* Task to carry out
Beginning with the line that holds "Click the vertical scrollbar thumb" and ending with the last line of the entries, please output each line exactly, apart from any pictures.

Input Start Marker

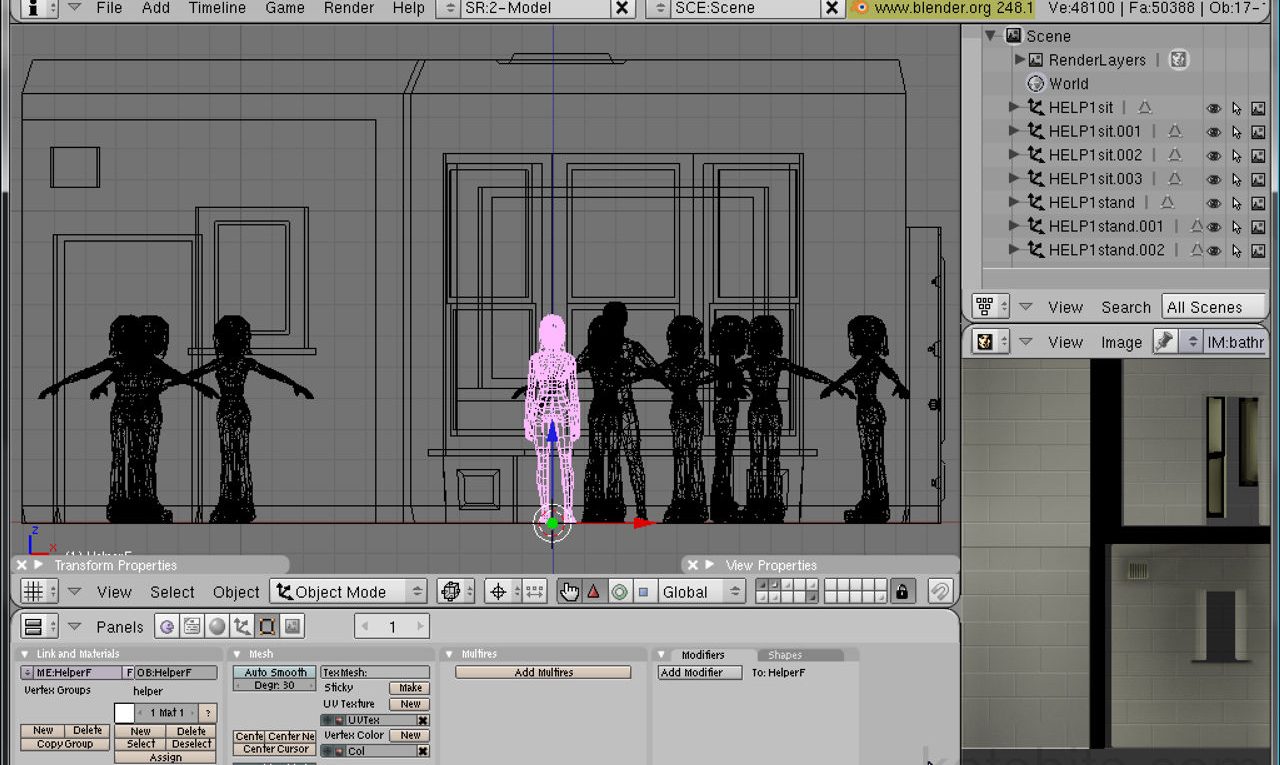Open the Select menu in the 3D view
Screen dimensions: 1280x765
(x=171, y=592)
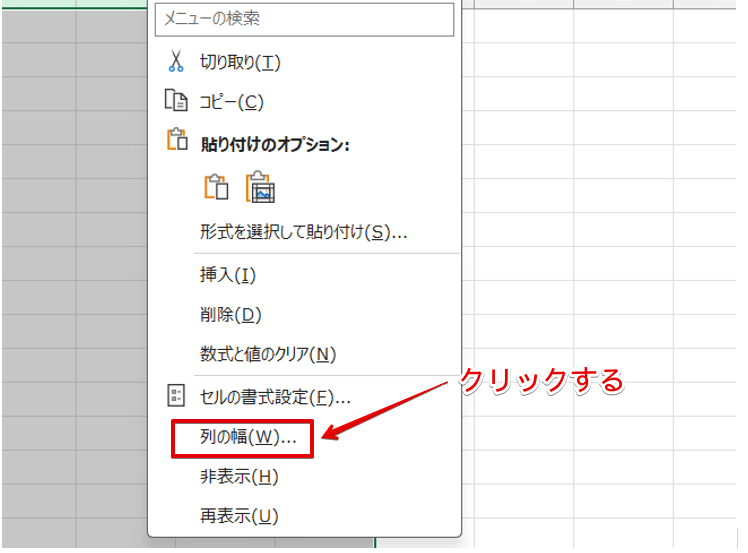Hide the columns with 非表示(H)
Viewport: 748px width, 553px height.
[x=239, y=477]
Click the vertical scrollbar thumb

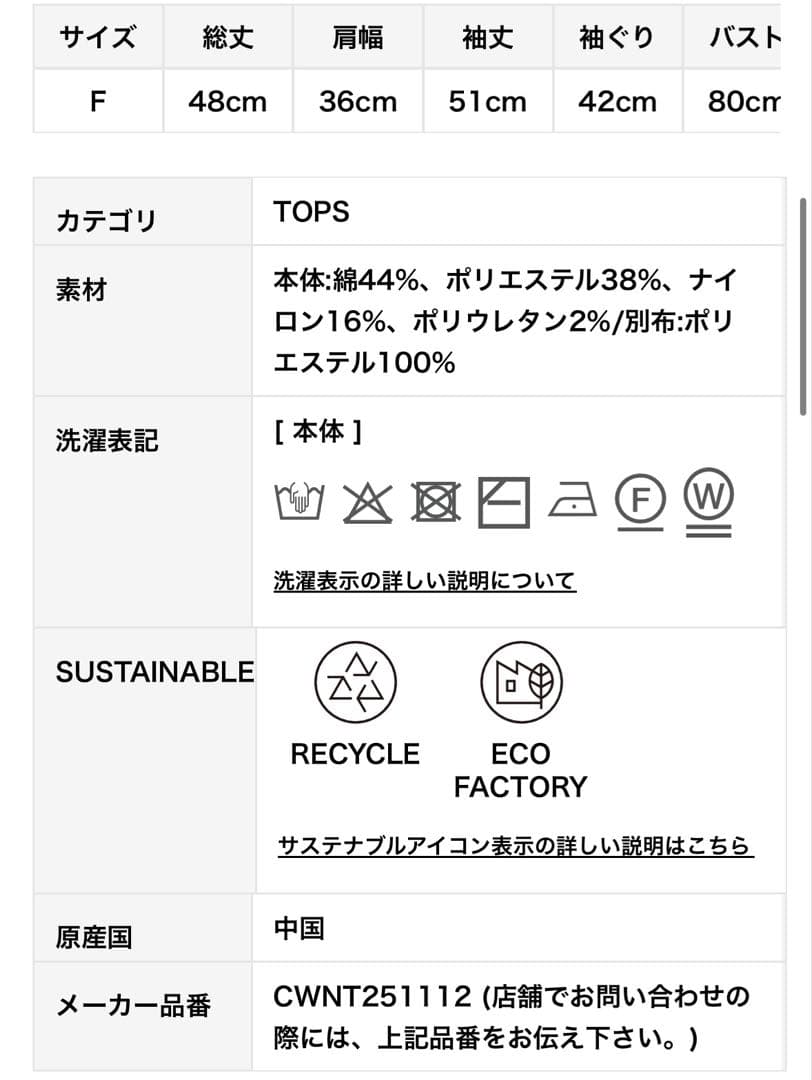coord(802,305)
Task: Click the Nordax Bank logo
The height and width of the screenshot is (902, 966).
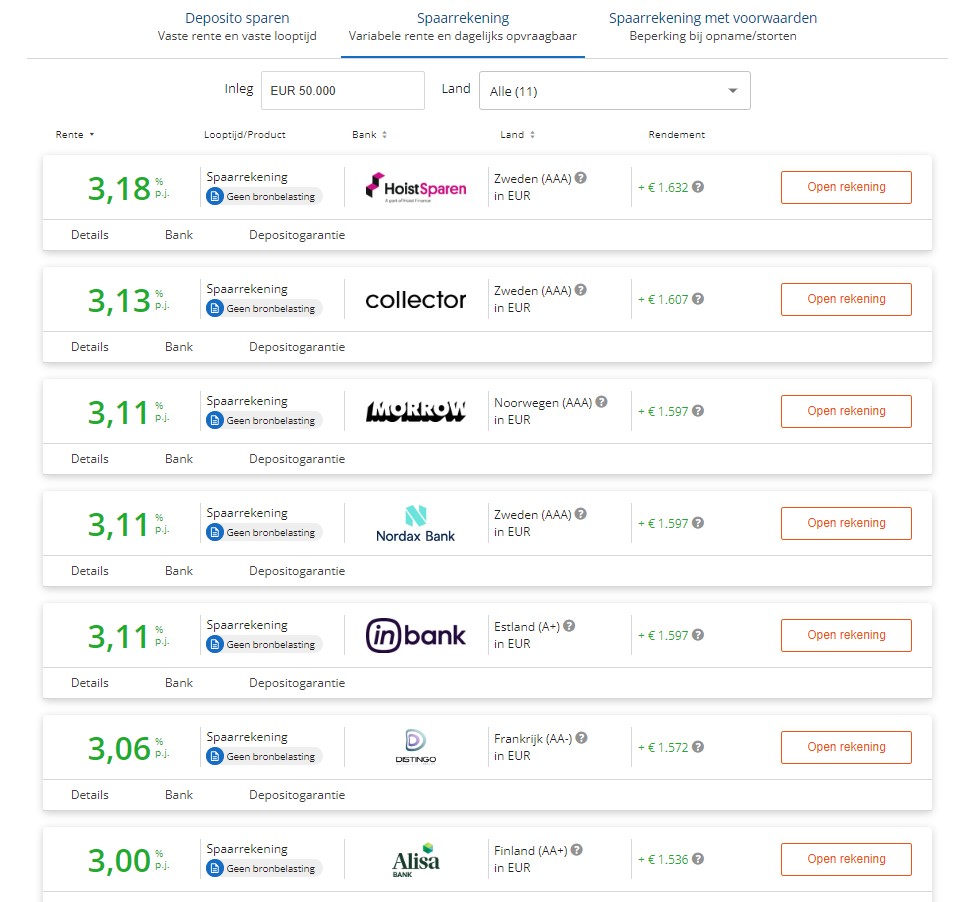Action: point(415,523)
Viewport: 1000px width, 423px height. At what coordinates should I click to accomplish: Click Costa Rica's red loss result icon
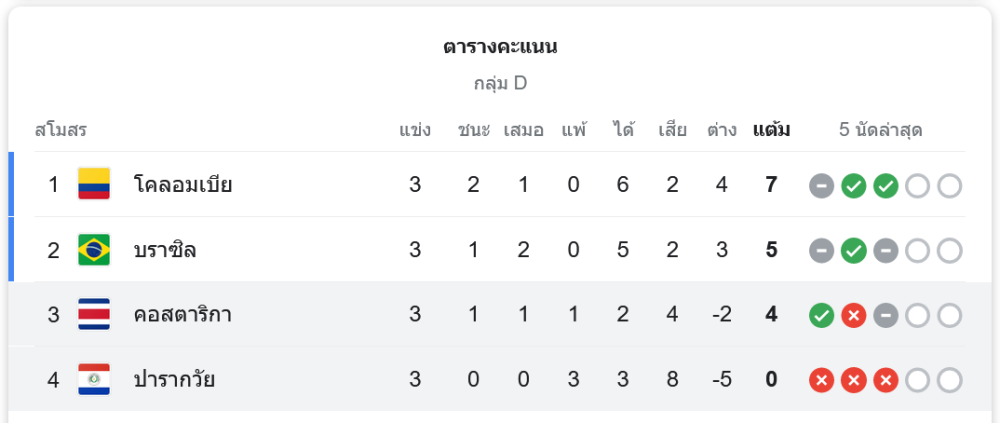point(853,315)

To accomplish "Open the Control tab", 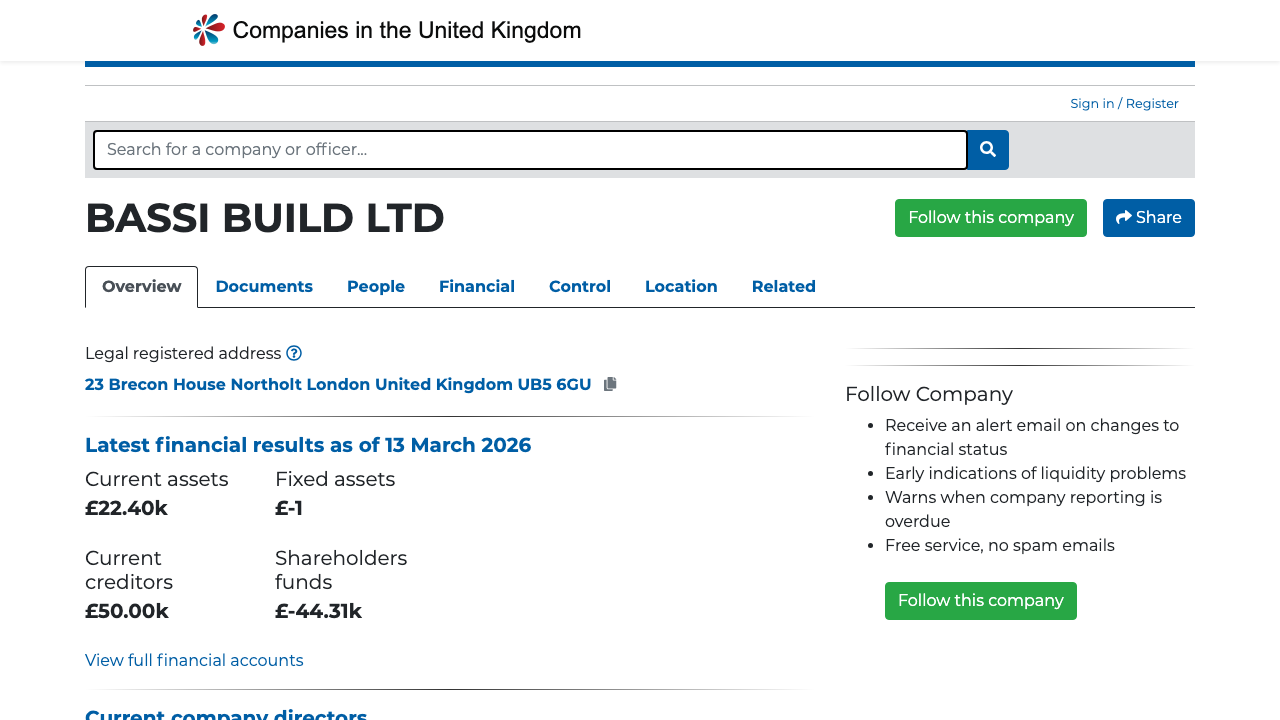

Input End Marker

* Task answer
Click the vertical scrollbar thumb

coord(802,305)
Task: Click the Nordax Bank logo
The height and width of the screenshot is (902, 966).
Action: point(415,523)
Viewport: 1000px width, 423px height. At what coordinates should I click to accomplish: Click Costa Rica's red loss result icon
point(853,315)

To accomplish "Open the Control tab", 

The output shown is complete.